___ DATASET EXTRACT

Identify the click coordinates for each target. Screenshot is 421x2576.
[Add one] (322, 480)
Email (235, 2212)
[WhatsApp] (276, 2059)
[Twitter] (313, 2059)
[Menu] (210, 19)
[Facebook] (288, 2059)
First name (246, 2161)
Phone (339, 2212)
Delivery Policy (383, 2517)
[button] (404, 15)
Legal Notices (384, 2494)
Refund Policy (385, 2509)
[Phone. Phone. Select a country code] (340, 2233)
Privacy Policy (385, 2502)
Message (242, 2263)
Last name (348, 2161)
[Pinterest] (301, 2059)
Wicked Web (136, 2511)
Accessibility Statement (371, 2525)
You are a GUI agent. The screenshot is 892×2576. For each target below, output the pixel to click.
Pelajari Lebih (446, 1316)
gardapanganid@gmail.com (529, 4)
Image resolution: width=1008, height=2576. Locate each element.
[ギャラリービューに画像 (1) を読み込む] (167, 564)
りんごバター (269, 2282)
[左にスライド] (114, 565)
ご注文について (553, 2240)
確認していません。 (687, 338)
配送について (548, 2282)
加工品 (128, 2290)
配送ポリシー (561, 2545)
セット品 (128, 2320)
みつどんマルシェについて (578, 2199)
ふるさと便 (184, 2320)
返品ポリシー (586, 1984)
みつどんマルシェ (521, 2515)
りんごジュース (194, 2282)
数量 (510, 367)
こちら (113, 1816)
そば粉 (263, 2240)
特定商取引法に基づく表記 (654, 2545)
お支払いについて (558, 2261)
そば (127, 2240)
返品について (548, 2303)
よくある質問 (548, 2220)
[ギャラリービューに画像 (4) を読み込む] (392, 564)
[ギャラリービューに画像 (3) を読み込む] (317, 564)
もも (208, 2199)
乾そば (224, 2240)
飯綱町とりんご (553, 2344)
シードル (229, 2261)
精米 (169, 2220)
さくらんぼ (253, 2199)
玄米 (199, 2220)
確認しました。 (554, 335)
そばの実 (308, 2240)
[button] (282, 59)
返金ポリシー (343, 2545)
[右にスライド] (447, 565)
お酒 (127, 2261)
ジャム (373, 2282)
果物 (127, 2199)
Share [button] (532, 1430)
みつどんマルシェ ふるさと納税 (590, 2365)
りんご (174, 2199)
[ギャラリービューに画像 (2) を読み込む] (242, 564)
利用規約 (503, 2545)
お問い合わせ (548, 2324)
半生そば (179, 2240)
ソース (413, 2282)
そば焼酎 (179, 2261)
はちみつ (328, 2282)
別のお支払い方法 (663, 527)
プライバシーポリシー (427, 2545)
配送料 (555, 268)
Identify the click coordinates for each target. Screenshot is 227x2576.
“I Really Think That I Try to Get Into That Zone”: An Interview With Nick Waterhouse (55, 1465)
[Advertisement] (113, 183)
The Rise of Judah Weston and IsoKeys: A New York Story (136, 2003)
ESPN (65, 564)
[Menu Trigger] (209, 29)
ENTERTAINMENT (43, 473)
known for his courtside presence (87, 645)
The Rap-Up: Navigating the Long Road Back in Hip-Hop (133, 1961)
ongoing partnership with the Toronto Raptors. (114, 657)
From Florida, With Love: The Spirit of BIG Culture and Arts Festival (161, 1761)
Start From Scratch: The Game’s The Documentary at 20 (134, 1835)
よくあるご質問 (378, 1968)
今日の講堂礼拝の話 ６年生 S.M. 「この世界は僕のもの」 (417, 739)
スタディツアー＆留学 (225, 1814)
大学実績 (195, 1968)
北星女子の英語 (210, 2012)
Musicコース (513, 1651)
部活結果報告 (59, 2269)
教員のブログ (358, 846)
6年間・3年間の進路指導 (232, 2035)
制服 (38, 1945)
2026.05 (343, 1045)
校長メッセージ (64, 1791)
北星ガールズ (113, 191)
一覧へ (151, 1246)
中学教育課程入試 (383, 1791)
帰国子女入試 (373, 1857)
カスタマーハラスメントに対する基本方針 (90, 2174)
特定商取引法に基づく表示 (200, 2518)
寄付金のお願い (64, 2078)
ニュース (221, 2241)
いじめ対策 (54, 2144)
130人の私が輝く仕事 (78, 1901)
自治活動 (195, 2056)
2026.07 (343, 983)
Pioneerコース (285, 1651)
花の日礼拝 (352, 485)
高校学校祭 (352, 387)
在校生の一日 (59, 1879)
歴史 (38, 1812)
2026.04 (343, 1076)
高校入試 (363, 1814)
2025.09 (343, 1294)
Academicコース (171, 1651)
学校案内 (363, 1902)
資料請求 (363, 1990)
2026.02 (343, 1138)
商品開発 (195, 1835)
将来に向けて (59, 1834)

______

*PROBLEM TO WORK ON*. All of the entries must be written out exactly as they stand.

*OUTPUT BELOW*.
Identify the click coordinates for each target. Screenshot is 421x2576.
[Add one] (322, 480)
Email (235, 2212)
[WhatsApp] (276, 2059)
[Twitter] (313, 2059)
[Menu] (210, 19)
[Facebook] (288, 2059)
First name (246, 2161)
Phone (339, 2212)
Delivery Policy (383, 2517)
[button] (404, 15)
Legal Notices (384, 2494)
Refund Policy (385, 2509)
[Phone. Phone. Select a country code] (340, 2233)
Privacy Policy (385, 2502)
Message (242, 2263)
Last name (348, 2161)
[Pinterest] (301, 2059)
Wicked Web (136, 2511)
Accessibility Statement (371, 2525)
You are a GUI agent. The screenshot is 892×2576. For each target below, output the pixel to click.
Pelajari Lebih (446, 1316)
gardapanganid@gmail.com (529, 4)
Image resolution: width=1008, height=2576. Locate each element.
[ギャラリービューに画像 (1) を読み込む] (167, 564)
りんごバター (269, 2282)
[左にスライド] (114, 565)
ご注文について (553, 2240)
確認していません。 (687, 338)
配送について (548, 2282)
加工品 (128, 2290)
配送ポリシー (561, 2545)
セット品 (128, 2320)
みつどんマルシェについて (578, 2199)
ふるさと便 (184, 2320)
返品ポリシー (586, 1984)
みつどんマルシェ (521, 2515)
りんごジュース (194, 2282)
数量 (510, 367)
こちら (113, 1816)
そば粉 (263, 2240)
特定商取引法に基づく表記 (654, 2545)
お支払いについて (558, 2261)
そば (127, 2240)
返品について (548, 2303)
よくある質問 (548, 2220)
[ギャラリービューに画像 (4) を読み込む] (392, 564)
[ギャラリービューに画像 (3) を読み込む] (317, 564)
もも (208, 2199)
乾そば (224, 2240)
飯綱町とりんご (553, 2344)
シードル (229, 2261)
精米 (169, 2220)
さくらんぼ (253, 2199)
玄米 (199, 2220)
確認しました。 (554, 335)
そばの実 (308, 2240)
[button] (282, 59)
返金ポリシー (343, 2545)
[右にスライド] (447, 565)
お酒 (127, 2261)
ジャム (373, 2282)
果物 (127, 2199)
Share [button] (532, 1430)
みつどんマルシェ ふるさと納税 (590, 2365)
りんご (174, 2199)
[ギャラリービューに画像 (2) を読み込む] (242, 564)
利用規約 (503, 2545)
お問い合わせ (548, 2324)
半生そば (179, 2240)
ソース (413, 2282)
そば焼酎 (179, 2261)
はちみつ (328, 2282)
別のお支払い方法 (663, 527)
プライバシーポリシー (427, 2545)
配送料 (555, 268)
Identify the click coordinates for each target. Screenshot is 227x2576.
“I Really Think That I Try to Get Into That Zone”: An Interview With Nick Waterhouse (55, 1465)
[Advertisement] (113, 183)
The Rise of Judah Weston and IsoKeys: A New York Story (136, 2003)
ESPN (65, 564)
[Menu Trigger] (209, 29)
ENTERTAINMENT (43, 473)
known for his courtside presence (87, 645)
The Rap-Up: Navigating the Long Road Back in Hip-Hop (133, 1961)
ongoing partnership with the Toronto Raptors. (114, 657)
From Florida, With Love: The Spirit of BIG Culture and Arts Festival (161, 1761)
Start From Scratch: The Game’s The Documentary at 20 (134, 1835)
よくあるご質問 (378, 1968)
今日の講堂礼拝の話 ６年生 S.M. 「この世界は僕のもの」 (417, 739)
スタディツアー＆留学 (225, 1814)
大学実績 (195, 1968)
北星女子の英語 (210, 2012)
Musicコース (513, 1651)
部活結果報告 (59, 2269)
教員のブログ (358, 846)
6年間・3年間の進路指導 (232, 2035)
制服 (38, 1945)
2026.05 (343, 1045)
校長メッセージ (64, 1791)
北星ガールズ (113, 191)
一覧へ (151, 1246)
中学教育課程入試 (383, 1791)
帰国子女入試 (373, 1857)
カスタマーハラスメントに対する基本方針 (90, 2174)
特定商取引法に基づく表示 (200, 2518)
寄付金のお願い (64, 2078)
ニュース (221, 2241)
いじめ対策 (54, 2144)
130人の私が輝く仕事 (78, 1901)
自治活動 (195, 2056)
2026.07 (343, 983)
Pioneerコース (285, 1651)
花の日礼拝 (352, 485)
高校学校祭 (352, 387)
在校生の一日 (59, 1879)
歴史 (38, 1812)
2026.04 (343, 1076)
高校入試 (363, 1814)
2025.09 (343, 1294)
Academicコース (171, 1651)
学校案内 (363, 1902)
資料請求 (363, 1990)
2026.02 (343, 1138)
商品開発 (195, 1835)
将来に向けて (59, 1834)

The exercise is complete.